万国時事周覧

世界中で起こっている様々な出来事について、政治学および統治学を研究する学者の視点から、寸評を書いています。

国際法に基づいた解決が抜け落ちている中国の世論調査

2010年11月09日 15時39分07秒 | 国際政治
交渉6割、武力4割弱=領土紛争解決で中国世論調査(時事通信) - goo ニュース
 尖閣諸島をめぐって日中の緊張が高まる中で、中国で、この問題を問う世論調査が行われたそうです。結果を見て唖然としたことは、選択肢から、国際法に基づいた解決がすっかり抜け落ちているのです。

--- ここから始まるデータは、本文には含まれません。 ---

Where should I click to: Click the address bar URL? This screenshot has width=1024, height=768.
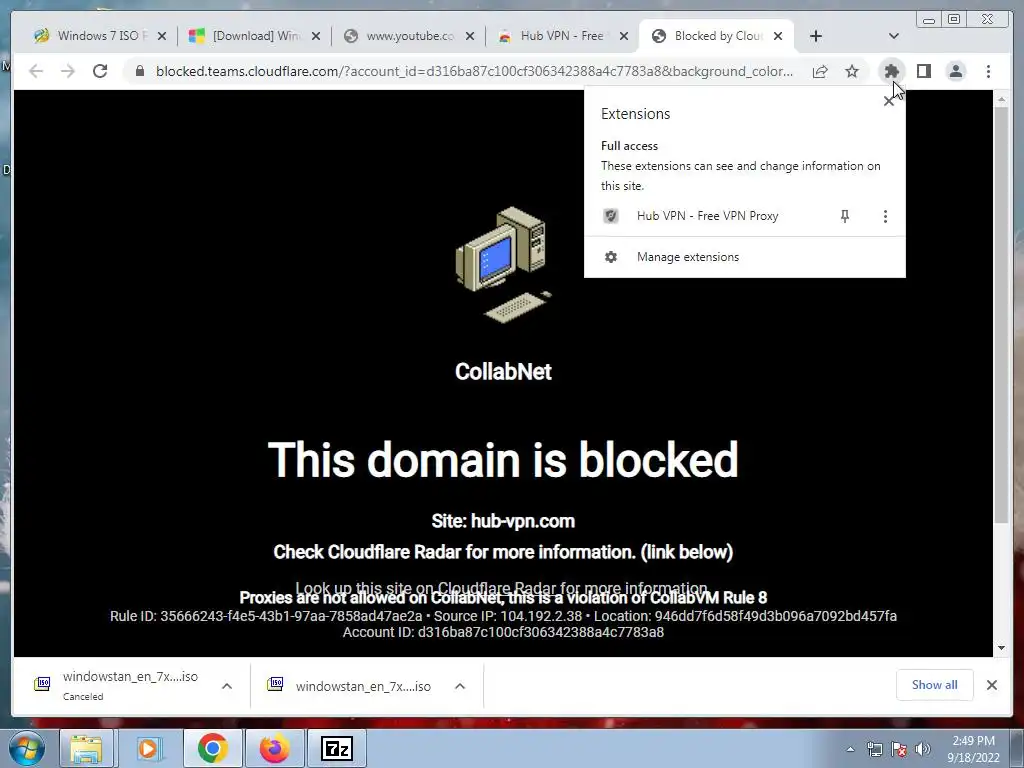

 世論調査を実施したのは、中国共産党機関紙系の環球時報とのことですが、そもそも、アンケートの回答そのものが偏向しています。解決方法の回答は、武力解決(36.5%)と、交渉による解決(59.3%)に分かれ、後者の方が支持の回答が高かったそうです。しかしながら、”国際法に照らして解決する”とか、”国際司法裁判所に提訴する”という選択肢はなかったようなのです。これでは、”中国領”を前提とした誘導世論調査に過ぎません。むしろ、”棚上げ論”を含めた自国の主張の既成事実化のため、あるいは、交渉に持ち込むための、対日宣伝戦術とも考えられます(交渉論は、いわば”戦わずして勝つ”作戦…)。

 尖閣諸島は、国際法においても、歴史においても我が国の領土であり、一方の中国の領有権主張には、これらの根拠が欠如しています。日本国政府は、中国の巧妙な作戦に惑わされないよう、充分に気を付けるべきと思うのです。